TEXT:
Der Formcharakter des deutschen Volksganzen, das aus dem Einigungskriege entstand, ist noch wesentlich protestantisch. Er ist immer noch mitteldeutsch bestimmt und ist dadurch, daß ein flacher Kulturindustrialismus ihn zu bedrängen begann, sonderlicher, noch mehr idyllisch geworden. Soweit er spezifisch religiös ist, scheint er dem Schicksal eines religiös-künstlerischen Paganismus zu verfallen. Indes die Zeitlage des deutschen Formcharakters ist nicht mehr einheitlich, wie denn überhaupt schon während des 19. Jahrhunderts die sozial gesellschaftliche Struktur allmählich gegenüber der rein religiösen in ihren ideellen Grenzen an Kraft gewann, allerdings immer noch mit Vorliebe zur Idylle flüchtete wie beim alten Raabe. Über die nationalen Grenzen hinweg geht eine Bewegung, die zunächst als soziale Bewegung am meisten sichtbar ist, mit der aber auch ein neuer geschichtlicher Odem die Landesgrenzen überweht. Und während der bloß individuell religiöse Charakter verkümmert, z. B. bei Uhde, nimmt die Form eine rhythmische Struktur an, die zunächst bei Leibl in einer fast heraldischen Schärfe den alten Volkscharakter positiv festhält, dann gerade bei Uhde in einer seelischen Bewegtheit des allgemeinen Zeitempfindens die bloße Individualität zu überwinden sucht. Die Zeit ist unruhig genug, est stehen neue Formen bevor.

Der Radierer Adolf Schinnerer, geboren 1876 in Schwarzenbach a. d. Saale, gehört noch zum mitteldeutschen Empfindungsgebiet, hat einen stark protestantischen Einschlag und ist im ganzen von einer seltenen natürlichen Echtheit des deutschen Volkscharakters. Er ist ganz Idylliker im Sinne einer getragenen Natürlichkeit. Es ist erstaunlich, wie jedes schlichte Blatt eines solchen Künstlers, dessen Kunst vor allem in seiner angeborenen Eigenheit beschlossen liegt, aufs unlöslichste mit dem engeren, vielleicht jetzt zu Ende gehenden Volkscharakter verbunden ist, eine Kunst, die nicht in erster Linie durch vorbildliche Formerkenntnisse, sondern durch ihre in der zyklischen Fabulierlust erst recht bekundete natürliche Gebundenheit für sich einnimmt.

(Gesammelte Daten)
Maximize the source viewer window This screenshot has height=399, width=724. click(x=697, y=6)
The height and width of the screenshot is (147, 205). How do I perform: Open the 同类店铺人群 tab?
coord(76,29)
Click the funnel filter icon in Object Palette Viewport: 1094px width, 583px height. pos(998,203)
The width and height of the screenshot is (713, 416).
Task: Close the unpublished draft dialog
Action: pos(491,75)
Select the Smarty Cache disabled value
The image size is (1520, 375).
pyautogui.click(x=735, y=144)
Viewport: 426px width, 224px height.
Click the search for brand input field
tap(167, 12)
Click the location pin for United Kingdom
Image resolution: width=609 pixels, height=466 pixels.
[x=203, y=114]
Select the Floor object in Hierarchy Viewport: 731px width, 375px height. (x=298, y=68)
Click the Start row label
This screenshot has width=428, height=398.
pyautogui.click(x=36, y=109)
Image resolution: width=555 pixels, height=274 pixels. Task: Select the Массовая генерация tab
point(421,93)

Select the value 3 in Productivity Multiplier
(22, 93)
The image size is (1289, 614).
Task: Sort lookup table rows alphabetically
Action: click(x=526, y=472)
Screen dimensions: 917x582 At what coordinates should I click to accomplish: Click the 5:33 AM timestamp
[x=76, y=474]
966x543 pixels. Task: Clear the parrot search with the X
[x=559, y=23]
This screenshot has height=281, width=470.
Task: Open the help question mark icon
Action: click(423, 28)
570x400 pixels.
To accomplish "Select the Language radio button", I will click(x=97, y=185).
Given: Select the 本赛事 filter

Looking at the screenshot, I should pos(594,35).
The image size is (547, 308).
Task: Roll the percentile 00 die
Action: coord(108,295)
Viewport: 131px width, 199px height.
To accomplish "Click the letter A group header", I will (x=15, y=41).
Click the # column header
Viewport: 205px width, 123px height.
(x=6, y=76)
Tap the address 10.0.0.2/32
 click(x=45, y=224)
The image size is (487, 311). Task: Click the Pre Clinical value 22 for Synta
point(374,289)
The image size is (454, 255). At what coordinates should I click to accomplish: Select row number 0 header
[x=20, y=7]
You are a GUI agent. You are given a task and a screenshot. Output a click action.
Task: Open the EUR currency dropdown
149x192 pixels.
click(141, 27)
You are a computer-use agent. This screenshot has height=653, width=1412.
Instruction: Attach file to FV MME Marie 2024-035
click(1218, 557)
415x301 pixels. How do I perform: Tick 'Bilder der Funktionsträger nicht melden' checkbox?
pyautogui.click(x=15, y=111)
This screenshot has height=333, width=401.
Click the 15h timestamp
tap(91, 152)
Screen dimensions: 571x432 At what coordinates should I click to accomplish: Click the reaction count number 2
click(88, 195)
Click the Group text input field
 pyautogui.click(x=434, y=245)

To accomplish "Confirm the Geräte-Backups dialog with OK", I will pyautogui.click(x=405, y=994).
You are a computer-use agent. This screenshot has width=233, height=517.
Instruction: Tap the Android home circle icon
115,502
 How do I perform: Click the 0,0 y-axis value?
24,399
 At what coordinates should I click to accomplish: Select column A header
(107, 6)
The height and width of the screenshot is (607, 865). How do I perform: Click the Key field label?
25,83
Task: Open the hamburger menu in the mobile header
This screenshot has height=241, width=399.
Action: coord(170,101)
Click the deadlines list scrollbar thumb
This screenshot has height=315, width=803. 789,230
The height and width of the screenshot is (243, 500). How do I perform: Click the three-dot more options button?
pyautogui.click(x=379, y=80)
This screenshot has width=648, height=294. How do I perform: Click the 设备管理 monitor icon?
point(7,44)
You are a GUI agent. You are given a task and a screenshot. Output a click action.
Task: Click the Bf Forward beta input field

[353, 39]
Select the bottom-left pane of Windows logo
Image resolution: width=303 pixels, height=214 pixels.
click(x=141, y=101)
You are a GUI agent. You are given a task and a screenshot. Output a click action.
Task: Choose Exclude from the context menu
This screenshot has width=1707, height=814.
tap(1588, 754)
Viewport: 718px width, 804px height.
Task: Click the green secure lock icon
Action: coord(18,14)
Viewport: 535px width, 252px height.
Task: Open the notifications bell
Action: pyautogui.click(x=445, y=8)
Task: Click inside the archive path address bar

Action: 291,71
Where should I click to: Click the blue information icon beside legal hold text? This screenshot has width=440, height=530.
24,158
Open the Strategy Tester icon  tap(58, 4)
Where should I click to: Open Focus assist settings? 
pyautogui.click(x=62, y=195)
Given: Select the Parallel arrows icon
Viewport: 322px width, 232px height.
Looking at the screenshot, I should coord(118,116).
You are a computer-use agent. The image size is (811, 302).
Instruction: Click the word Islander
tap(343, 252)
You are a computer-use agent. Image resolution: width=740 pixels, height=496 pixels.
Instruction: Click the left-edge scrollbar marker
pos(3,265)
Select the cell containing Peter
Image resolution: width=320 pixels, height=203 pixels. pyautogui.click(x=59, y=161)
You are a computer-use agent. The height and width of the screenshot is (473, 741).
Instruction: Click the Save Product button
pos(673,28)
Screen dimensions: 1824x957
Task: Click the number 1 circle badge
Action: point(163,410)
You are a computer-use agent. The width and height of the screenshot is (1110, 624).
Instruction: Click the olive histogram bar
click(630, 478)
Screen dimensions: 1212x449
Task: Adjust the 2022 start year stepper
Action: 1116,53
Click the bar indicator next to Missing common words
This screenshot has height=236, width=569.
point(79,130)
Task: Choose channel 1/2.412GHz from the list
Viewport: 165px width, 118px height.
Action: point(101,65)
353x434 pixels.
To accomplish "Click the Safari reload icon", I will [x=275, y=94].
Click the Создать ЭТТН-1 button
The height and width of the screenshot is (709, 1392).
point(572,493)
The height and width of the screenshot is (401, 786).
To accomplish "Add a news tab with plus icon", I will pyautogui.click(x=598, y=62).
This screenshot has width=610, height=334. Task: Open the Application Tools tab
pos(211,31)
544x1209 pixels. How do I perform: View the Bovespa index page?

AUFGABEN:
1) Gib aus dem Text alles von „Der Radierer Adolf“ bis hinunter zu „für sich einnimmt.“ wieder und ersetze dabei „Radierer“ durch „Grafiker“.
2) Wann und wo wurde Adolf Schinnerer laut dem Text geboren?
3) Fasse den Absatz des Textes, der mit „Der Radierer Adolf Schinnerer“ beginnt, kürzer zusammen und behalte dabei seine wesentlichen Aussagen bei.

LÖSUNGEN:
1)
Der Grafiker Adolf Schinnerer, geboren 1876 in Schwarzenbach a. d. Saale, gehört noch zum mitteldeutschen Empfindungsgebiet, hat einen stark protestantischen Einschlag und ist im ganzen von einer seltenen natürlichen Echtheit des deutschen Volkscharakters. Er ist ganz Idylliker im Sinne einer getragenen Natürlichkeit. Es ist erstaunlich, wie jedes schlichte Blatt eines solchen Künstlers, dessen Kunst vor allem in seiner angeborenen Eigenheit beschlossen liegt, aufs unlöslichste mit dem engeren, vielleicht jetzt zu Ende gehenden Volkscharakter verbunden ist, eine Kunst, die nicht in erster Linie durch vorbildliche Formerkenntnisse, sondern durch ihre in der zyklischen Fabulierlust erst recht bekundete natürliche Gebundenheit für sich einnimmt.

2) 1876 in Schwarzenbach a. d. Saale.

3) Adolf Schinnerer ist Radierer und wurde 1876 in Schwarzenbach a. d. Saale geboren. Er gehört zum mitteldeutschen Empfindungsgebiet, ist stark protestantisch geprägt und zeigt eine seltene natürliche Echtheit des deutschen Volkscharakters. Als Idylliker von getragener Natürlichkeit ist jedes seiner schlichten Blätter eng mit dem engeren Volkscharakter verbunden. Seine Kunst überzeugt weniger durch vorbildliche Formerkenntnisse als durch ihre natürliche Gebundenheit, die sich besonders in der zyklischen Fabulierlust zeigt.